Just a little push back. I haven't read a ton of Heiser. A few things he has posted on his blog I disagree with strongly. He certainly is Biblicist in more ways than one. However, isn't he just using sloppy language with the term divine? What little I know is that he seems to be saying that he believes the term Elohim can have more than one reference, God himself, or otherwise.
I don't have much of stake in Heiser's view. I think the traditional view is more coherent.


----------



## greenbaggins

arapahoepark said:


> Just a little push back. I haven't read a ton of Heiser. A few things he has posted on his blog I disagree with strongly. He certainly is Biblicist in more ways than one. However, isn't he just using sloppy language with the term divine? What little I know is that he saying that he believes the term Elohim can have more than one reference, God himself, or otherwise.
> I don't have much of stake in Heiser's view. I think the traditional view is more coherent.


The term Elohim can indeed have multiple references, as Psalm 82 itself proves. But using the term "divine" without defining it, and then paraphrasing Psalm 82 by saying "The God of the Old Testament was part of an assembly-a pantheon-of other gods" (11) doesn't exactly inspire confidence, to put it bluntly.

Reactions: Like 3 | Informative 1


----------



## RamistThomist

greenbaggins said:


> It is highly doubtful that the phrase can be understood as an equivalent for all instances of _malachim_, as it is only used five times in the Hebrew Bible



I specifically reject the idea it is equivalent with malachim.


----------



## RamistThomist

greenbaggins said:


> the divine side



Depends on how the phrase "divine" is glossed.


----------



## Scottish Presbyterian

BayouHuguenot said:


> Depends on how the phrase "divine" is glossed.



Jacob, I don't think it does. Words have meaning and you cannot simply employ words which mean one thing and import a new meaning, then reject the charge of heresy by saying it turns on the meaning of the word that the author had in his mind.

If that was valid then we could not possibly call out, for example, the various Christological heresies, as their proponents could simply be making orthodox statements using words with a different gloss to that with which everyone else uses them. Language doesn't work like that, and if it did nobody could communicate anything to anyone else by words with any coherence.

Reactions: Like 1


----------



## RamistThomist

Scottish Presbyterian said:


> Jacob, I don't think it does. Words have meaning and you cannot simply employ words which mean one thing and import a new meaning, then reject the charge of heresy by saying it turns on the meaning of the word that the author had in his mind.
> 
> If that was valid then we could not possibly call out, for example, the various Christological heresies, as their proponents could simply be making orthodox statements using words with a different gloss to that with which everyone else uses them. Language doesn't work like that, and if it did nobody could communicate anything to anyone else by words with any coherence.
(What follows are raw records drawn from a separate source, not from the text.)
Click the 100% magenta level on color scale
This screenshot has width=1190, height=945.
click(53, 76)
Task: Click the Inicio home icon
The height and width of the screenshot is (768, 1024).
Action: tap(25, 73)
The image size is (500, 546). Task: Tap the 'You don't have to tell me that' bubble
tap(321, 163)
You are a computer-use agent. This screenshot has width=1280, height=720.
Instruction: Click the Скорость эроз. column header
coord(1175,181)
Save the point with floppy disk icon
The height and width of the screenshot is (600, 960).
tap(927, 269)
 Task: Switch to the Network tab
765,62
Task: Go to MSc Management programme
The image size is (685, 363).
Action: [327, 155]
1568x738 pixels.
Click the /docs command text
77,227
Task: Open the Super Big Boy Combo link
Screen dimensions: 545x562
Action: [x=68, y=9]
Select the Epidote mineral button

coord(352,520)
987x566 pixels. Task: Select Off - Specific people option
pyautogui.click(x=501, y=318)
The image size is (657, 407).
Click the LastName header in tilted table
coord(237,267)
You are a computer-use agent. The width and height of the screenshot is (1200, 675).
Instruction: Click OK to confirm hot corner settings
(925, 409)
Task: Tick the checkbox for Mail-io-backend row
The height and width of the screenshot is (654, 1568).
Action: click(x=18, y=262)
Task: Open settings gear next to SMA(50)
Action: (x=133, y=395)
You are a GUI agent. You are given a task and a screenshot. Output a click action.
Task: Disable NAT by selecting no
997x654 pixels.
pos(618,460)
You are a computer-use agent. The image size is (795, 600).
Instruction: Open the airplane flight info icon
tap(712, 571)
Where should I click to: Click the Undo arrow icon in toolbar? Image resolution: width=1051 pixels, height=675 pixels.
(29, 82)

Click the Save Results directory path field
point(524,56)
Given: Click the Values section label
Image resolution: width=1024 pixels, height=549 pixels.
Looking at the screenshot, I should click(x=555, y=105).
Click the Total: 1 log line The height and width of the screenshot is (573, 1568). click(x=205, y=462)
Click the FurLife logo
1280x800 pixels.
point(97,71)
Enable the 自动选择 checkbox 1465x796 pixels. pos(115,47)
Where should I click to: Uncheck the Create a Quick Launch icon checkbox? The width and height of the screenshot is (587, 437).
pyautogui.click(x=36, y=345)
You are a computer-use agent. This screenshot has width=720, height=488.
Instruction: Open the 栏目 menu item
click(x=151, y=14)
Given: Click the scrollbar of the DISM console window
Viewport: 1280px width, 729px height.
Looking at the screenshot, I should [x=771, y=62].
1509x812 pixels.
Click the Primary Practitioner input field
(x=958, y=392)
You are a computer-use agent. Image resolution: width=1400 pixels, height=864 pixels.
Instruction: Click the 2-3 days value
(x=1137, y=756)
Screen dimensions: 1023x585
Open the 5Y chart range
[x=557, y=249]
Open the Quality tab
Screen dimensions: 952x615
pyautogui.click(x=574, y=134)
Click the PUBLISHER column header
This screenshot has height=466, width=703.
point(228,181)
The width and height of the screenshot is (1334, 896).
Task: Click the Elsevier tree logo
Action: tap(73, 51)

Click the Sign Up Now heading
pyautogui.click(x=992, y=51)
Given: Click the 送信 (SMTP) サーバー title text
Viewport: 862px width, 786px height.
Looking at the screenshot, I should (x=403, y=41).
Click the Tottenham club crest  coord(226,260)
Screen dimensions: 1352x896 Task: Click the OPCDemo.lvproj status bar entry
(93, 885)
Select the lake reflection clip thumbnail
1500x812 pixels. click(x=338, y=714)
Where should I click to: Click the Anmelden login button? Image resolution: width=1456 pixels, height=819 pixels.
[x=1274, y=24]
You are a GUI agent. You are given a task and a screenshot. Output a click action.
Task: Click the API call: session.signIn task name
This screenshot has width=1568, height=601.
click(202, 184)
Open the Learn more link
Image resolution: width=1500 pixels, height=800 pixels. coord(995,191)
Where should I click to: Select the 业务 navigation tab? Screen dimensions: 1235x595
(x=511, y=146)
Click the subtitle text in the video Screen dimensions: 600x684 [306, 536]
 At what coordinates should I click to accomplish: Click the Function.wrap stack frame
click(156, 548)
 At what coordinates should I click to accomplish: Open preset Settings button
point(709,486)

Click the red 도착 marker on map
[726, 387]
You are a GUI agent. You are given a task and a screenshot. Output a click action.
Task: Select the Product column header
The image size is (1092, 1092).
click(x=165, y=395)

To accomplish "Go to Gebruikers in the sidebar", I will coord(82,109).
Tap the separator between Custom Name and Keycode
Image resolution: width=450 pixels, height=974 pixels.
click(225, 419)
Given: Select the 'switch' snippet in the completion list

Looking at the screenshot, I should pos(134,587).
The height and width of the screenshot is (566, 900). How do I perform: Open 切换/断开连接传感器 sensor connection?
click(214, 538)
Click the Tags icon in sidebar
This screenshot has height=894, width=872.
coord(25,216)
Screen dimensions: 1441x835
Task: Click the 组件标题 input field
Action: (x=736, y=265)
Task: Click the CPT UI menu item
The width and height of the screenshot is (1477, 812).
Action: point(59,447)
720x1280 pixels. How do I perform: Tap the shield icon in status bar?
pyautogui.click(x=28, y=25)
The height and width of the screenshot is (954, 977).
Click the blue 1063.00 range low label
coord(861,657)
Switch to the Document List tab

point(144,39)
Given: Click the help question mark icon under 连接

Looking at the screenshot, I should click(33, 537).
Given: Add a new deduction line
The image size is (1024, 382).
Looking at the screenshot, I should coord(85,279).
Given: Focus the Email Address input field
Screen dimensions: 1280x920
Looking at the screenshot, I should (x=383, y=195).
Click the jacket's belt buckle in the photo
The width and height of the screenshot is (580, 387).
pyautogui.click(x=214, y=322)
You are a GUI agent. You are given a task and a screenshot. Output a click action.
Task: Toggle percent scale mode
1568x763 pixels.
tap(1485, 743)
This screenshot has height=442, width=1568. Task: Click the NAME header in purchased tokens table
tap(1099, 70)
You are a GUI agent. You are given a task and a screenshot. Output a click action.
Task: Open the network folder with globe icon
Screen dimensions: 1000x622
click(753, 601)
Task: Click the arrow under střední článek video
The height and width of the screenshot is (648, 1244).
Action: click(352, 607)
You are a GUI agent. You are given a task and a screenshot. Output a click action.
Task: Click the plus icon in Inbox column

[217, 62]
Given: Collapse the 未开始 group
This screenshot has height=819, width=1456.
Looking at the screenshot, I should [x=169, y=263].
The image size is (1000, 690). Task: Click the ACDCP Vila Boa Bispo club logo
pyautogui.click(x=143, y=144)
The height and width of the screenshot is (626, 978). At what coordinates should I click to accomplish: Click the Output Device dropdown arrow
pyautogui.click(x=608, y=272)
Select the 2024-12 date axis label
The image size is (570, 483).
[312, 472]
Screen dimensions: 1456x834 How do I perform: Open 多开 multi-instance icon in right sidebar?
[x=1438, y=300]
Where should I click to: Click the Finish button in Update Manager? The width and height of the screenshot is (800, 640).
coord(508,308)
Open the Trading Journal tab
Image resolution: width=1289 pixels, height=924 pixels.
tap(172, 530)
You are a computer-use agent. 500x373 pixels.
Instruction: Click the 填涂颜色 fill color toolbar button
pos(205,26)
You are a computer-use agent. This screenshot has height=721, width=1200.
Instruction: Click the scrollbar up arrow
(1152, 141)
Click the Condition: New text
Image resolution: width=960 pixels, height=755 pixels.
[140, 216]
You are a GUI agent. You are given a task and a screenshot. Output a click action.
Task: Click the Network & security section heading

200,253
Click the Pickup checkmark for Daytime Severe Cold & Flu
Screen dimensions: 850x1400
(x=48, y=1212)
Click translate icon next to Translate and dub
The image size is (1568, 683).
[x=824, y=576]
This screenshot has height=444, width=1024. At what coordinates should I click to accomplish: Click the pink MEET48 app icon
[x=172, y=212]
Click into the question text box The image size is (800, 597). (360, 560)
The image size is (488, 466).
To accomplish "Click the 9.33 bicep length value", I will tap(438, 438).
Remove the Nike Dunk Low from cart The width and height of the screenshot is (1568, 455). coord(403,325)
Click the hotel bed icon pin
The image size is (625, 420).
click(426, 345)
I'm not doing that. We important later dogmatic readings into the word "divine." People in the ancient world used it to refer to a being of the spirit realm (for example, Samuel is called an elohim at Endor, but no one thinks Samuel was an omniscient deity).

I'm not importing my new meaning. I'm simply going to the languages and the thought-patterns in which the Bible was written.

But if someone doesn't like that, fine. My larger point is that not every super-human entity can be reduced to angel (and if you want to talk about reading later meanings into a word, then angel is a prime example).


----------



## Scottish Presbyterian

BayouHuguenot said:


> I'm not doing that. We important later dogmatic readings into the word "divine." People in the ancient world used it to refer to a being of the spirit realm (for example, Samuel is called an elohim at Endor, but no one thinks Samuel was an omniscient deity).
> 
> I'm not importing my new meaning. I'm simply going to the languages and the thought-patterns in which the Bible was written.
> 
> But if someone doesn't like that, fine. My larger point is that not every super-human entity can be reduced to angel (and if you want to talk about reading later meanings into a word, then angel is a prime example).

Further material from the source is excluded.